▸ **Source text**
++++++

How can co-ops and condominiums protect residents from COVID-19?

On Behalf of | Mar 23, 2020 | Uncategorized |

As the coronavirus pandemic sweeps the nation, New York City co-ops and condominiums are grappling with difficult questions. Social distancing – the frontline strategy that’s so essential for mitigating the spread – is much more complicated in New York City than, even suburban Homeowner Associations where units may be spread out over a larger property. Millions of residents are cooped up in cramped quarters, living out this new, surreal reality. They’re wondering how to effectively work remotely, how to keep their kids entertained and how to get groceries and toilet paper without becoming the next positive case.

Steps to consider

For co-op and condominium boards, protecting the health of residents and staff is a top priority. Within the framework of their governing documents, boards typically have wide latitude to impose “house rules” for safety and security purposes. Many have already closed building fitness centers, gyms (our best current information is that the Governor’s executive order shutting gyms applies not only to commercial gyms but also to gyms within coops and condominiums operated for residents), social gathering areas and other amenities that pose a risk of transmission. Boards and management are wise to conduct their operations such as board meetings electronically and to reschedule annual meetings to a time when it will again be safe for everyone to attend. For small coops and condominiums, holding conference telephone annual meetings is a possibility.

++++++

▸ **Data to examine**
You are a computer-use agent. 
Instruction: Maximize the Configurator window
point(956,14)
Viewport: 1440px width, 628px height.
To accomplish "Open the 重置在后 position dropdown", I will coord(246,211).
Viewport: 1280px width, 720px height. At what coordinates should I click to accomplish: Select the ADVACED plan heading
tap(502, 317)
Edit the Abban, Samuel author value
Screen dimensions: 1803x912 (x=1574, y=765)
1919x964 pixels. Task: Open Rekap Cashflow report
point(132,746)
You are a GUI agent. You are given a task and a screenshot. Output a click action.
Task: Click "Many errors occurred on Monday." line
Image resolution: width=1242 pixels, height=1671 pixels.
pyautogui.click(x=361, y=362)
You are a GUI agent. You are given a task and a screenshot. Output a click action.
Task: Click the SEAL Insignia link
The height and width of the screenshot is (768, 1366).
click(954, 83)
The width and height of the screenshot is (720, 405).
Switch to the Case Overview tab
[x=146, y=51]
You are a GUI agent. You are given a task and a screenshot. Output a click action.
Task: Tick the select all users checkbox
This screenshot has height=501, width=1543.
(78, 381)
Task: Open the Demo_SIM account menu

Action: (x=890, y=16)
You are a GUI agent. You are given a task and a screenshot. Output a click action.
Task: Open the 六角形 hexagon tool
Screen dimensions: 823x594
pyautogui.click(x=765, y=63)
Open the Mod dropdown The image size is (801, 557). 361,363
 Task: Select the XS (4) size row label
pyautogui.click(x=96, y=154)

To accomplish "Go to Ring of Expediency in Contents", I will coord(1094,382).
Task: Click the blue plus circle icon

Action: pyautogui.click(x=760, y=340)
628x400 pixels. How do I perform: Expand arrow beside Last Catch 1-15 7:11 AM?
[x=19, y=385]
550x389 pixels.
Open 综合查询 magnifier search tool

++++++

▸ **Work required**
Proceed with the text on how co-ops and condominiums can protect residents from COVID-19, starting after its last sentence. The data was taken from a different source.

▸ **Written reply**
Here are some additional strategies to consider:

  • Limit entry: Many residential buildings are screening visitors – including delivery personnel – for symptoms. Some are shutting their doors to visitors completely. Consider requiring that deliveries be left in the lobby or at the front door to reduce the number of non-residents tromping through elevators and hallways. Ask residents to avoid in-person social visits. Many buildings are also prohibiting large deliveries (e.g. appliances/furniture).
  • Ensure social distancing: Post signs limiting the number of people allowed in confined shared spaces (such as lobbies and elevators). In spaces where groups are likely to congregate (such as waiting for the elevator or the mailboxes), mark spaces on the floor to ensure at least six feet of distance between each person.
  • Clean and sanitize: Now is the time to ramp up sanitizing efforts (if you haven’t already). Designate healthy staff or volunteers to constantly sanitize public surfaces such as elevator buttons, door handles, mail boxes, laundry rooms and equipment and hand railings.
  • Screen workers: When staff members arrive to start a shift, require a brief health screening, which should include taking their temperature and asking about relevant exposure history. Those with symptoms or likely exposure should stay home.
  • Brace for staffing shortages: When the full force of the pandemic hits, healthy workers will be in short supply. Consider lining up temp workers or even enlisting volunteer residents to cover essential tasks (so long as they’re healthy).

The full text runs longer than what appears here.